### TASK GOAL
Copy the listing verbatim, from the line with "Where should I" up to and including the line with "[x=39, y=107]".

--- start of GIVEN INFORMATION ---

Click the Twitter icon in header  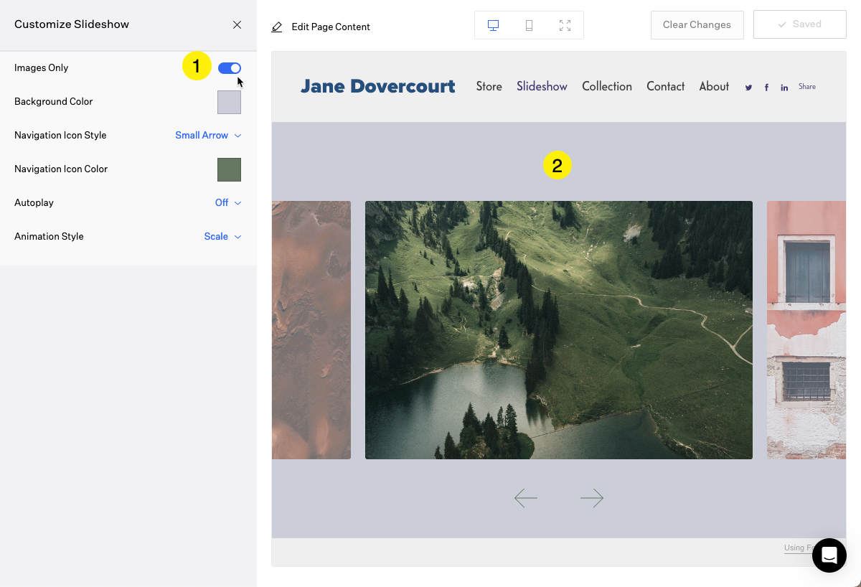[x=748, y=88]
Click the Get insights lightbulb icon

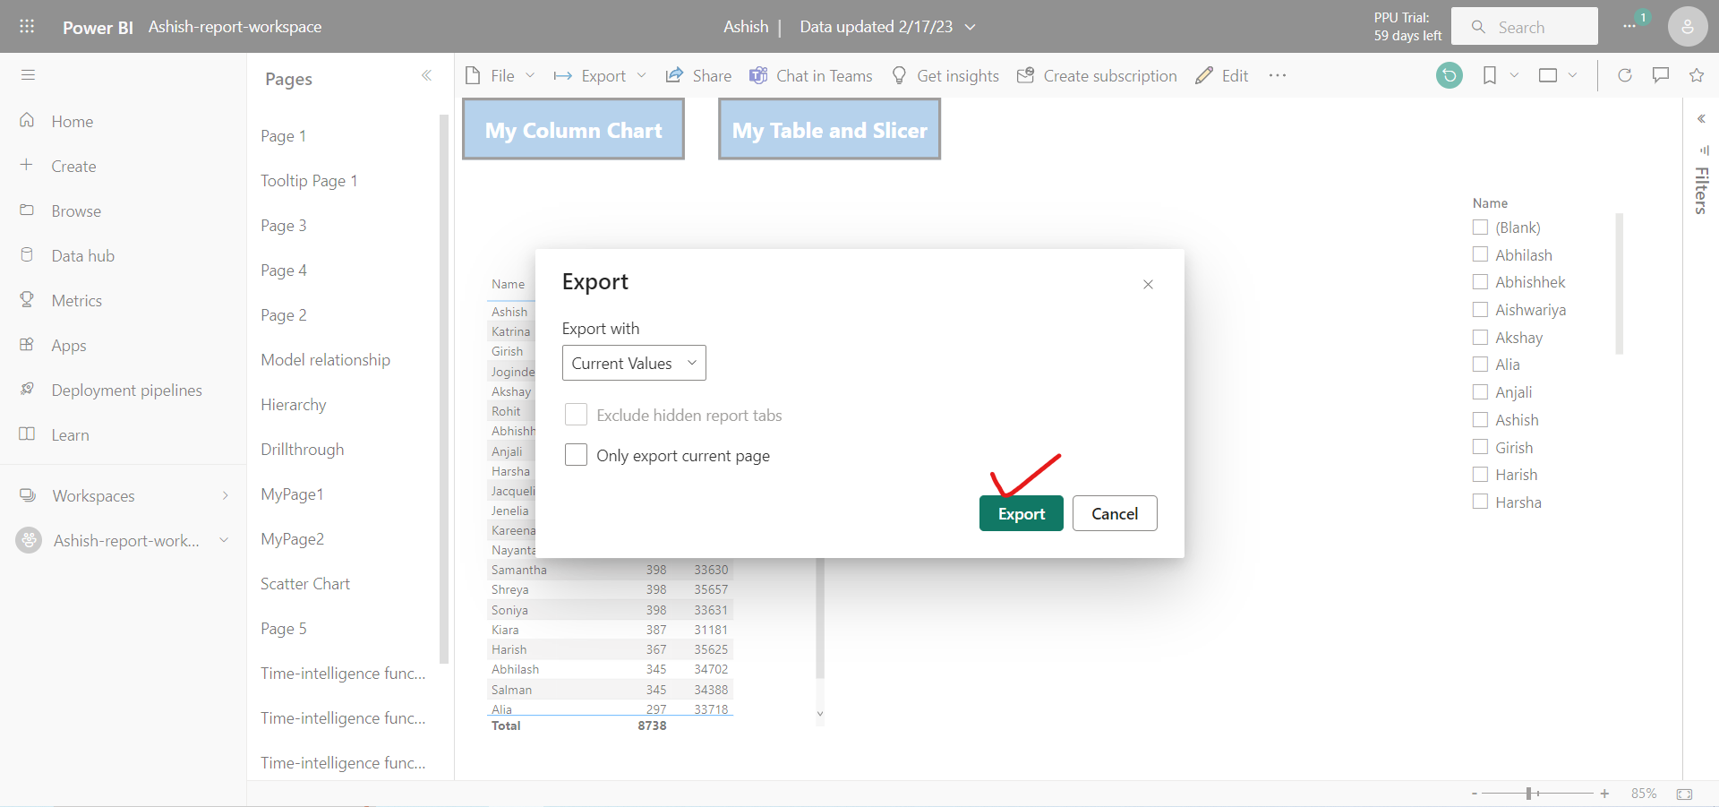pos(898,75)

--- end of GIVEN INFORMATION ---
--- start of GIVEN INFORMATION ---

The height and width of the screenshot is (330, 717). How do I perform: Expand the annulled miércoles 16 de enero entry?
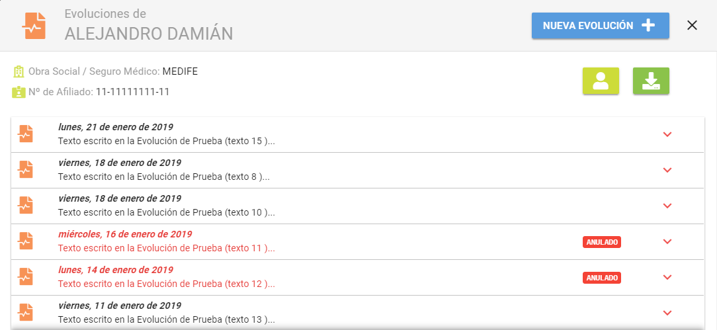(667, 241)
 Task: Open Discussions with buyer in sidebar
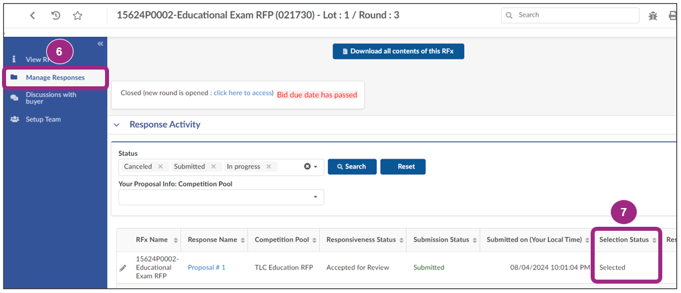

--- end of GIVEN INFORMATION ---
--- start of GIVEN INFORMATION ---

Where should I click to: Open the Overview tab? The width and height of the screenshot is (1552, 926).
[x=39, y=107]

--- end of GIVEN INFORMATION ---

### THE REPLY
Where should I click to: Open the Overview tab? The width and height of the screenshot is (1552, 926).
[x=39, y=107]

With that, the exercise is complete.